Nous allons plus loin. Pourquoi ne réaliserait-on pas des à présent une telle amélioration ? Tout le monde y gagnerait, les prêteurs, les emprunteurs, le pays tout entier. Si nous ne nous trompons pas, le Crédit foncier de France supporte pour intérêts, primes, amortissement et frais de gestion, une redevance de 5 francs 10 centimes par 100 francs qu’il emprunte, l’excédant de 10 centimes étant compensé par la subvention. Eh bien : en élevant à 4 pour 100 l’intérêt annuel, 64 centimes suffiraient pour l’amortissement ; l’extension des affaires permettrait en même temps de réduire les frais d’administration, de sorte que les résultats se rapprocheraient beaucoup de ce qui existe aujourd’hui.

Certes, nous n’avons pas la prétention de donner des conseils à une société qui réunit dans son comité directeur quelques-uns des hommes les plus clairvoyans du monde financier ; nous ne faisons que traduire les vœux que nous avons entendu énoncer plus d’une fois. Le moyen de s’assurer des véritables dispositions du public serait d’émettre une nouvelle série d’obligations à 5 pour 100, en laissant aux porteurs des séries précédentes la faculté de changer les titres anciens contre les nouveaux. Pour ceux qui tiennent aux remboursemens avec plus-value et aux tirages de loteries, on combinerait les chances aléatoires de manière à réserver leurs droits. Violerait-on l’esprit et la lettre du contrat passé entre la société et les porteurs d’obligations, en réduisant la somme consacrée aux lots, si le nombre des numéros participant aux tirages était réduit proportionnellement ? mais ne le croyons pas. Quant aux coupures de 100 francs, un excellent moyen d’en développer la circulation serait d’en faire payer la rente dans toutes les succursales. Si en même temps une publicité incessante, ingénieuse, parlant divers langages pour pénétrer partout, faisait comprendre dans les salons et dans les chaumières le mécanisme du crédit foncier et les garanties vraiment exceptionnelles que présentent les lettres de gage, on accoutumerait le public à voir dans ces nouvelles valeurs un placement normal et solide, sur lequel on peut asseoir avec sécurité l’avenir d’une famille. Les petites coupures, ramassant les économies stagnantes, remplaceraient en beaucoup de cas les caisses d’épargne, et, nous en sommes convaincu, la conversion de l’ancienne dette hypothécaire s’opèrerait si rapidement, que le Crédit foncier de France pourrait bientôt distribuer à ses actionnaires un dividende de 8 à 10 pour 100, même en abaissant beaucoup, si cela devenait nécessaire, la prime qu’il se réserve pour ses frais et bénéfices.
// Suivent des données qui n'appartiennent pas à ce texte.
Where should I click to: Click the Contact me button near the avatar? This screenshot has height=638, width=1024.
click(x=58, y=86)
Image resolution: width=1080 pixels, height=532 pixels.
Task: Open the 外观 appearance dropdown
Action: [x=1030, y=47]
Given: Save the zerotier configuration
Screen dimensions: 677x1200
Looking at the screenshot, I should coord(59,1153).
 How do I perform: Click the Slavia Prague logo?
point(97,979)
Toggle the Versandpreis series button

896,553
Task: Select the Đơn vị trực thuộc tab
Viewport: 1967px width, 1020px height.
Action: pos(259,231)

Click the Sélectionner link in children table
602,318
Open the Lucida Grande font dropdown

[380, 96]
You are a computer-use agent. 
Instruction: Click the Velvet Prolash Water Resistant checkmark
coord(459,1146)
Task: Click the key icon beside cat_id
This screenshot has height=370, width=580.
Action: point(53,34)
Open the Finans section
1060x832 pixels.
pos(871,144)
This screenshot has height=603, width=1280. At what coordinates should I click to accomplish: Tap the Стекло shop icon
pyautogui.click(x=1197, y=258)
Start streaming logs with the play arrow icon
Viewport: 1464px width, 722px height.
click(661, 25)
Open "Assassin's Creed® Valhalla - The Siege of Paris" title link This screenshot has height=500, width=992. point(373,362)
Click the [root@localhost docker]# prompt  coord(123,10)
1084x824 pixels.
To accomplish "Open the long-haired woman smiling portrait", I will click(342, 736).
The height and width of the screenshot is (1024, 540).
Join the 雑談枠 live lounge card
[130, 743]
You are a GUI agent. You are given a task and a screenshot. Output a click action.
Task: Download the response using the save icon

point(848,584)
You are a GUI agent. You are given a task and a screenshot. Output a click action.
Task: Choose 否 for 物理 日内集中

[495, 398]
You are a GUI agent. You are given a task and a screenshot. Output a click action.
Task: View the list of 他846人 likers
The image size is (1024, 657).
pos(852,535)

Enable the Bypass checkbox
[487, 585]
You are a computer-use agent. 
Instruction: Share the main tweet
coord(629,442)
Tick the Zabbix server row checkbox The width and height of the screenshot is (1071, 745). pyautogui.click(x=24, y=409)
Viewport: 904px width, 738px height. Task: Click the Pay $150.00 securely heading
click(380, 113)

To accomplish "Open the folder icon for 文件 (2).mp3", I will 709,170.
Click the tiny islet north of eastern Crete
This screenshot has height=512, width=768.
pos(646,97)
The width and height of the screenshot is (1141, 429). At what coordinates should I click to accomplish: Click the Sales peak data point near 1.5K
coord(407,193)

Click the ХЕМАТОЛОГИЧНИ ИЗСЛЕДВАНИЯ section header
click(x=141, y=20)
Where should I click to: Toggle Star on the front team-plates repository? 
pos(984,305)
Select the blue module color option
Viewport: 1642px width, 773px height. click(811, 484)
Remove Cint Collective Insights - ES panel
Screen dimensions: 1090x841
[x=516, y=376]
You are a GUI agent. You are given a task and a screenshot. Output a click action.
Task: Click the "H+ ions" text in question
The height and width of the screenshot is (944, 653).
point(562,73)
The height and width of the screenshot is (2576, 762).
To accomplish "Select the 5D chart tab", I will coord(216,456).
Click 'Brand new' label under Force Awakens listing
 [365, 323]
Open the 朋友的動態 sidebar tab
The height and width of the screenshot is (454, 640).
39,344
Nous tiendrons nos lecteurs au courant de ce qui se fera en matière de crédit foncier, car il ne s’agit point ici d’une vulgaire entreprise intéressant seulement un groupe de spéculateurs, mais d’une affaire d’utilité générale dont la réussite ou l’avortement ne sera pas sans influence sur les destinées du pays.


ANDRE COCHUT.


V. DE MARS.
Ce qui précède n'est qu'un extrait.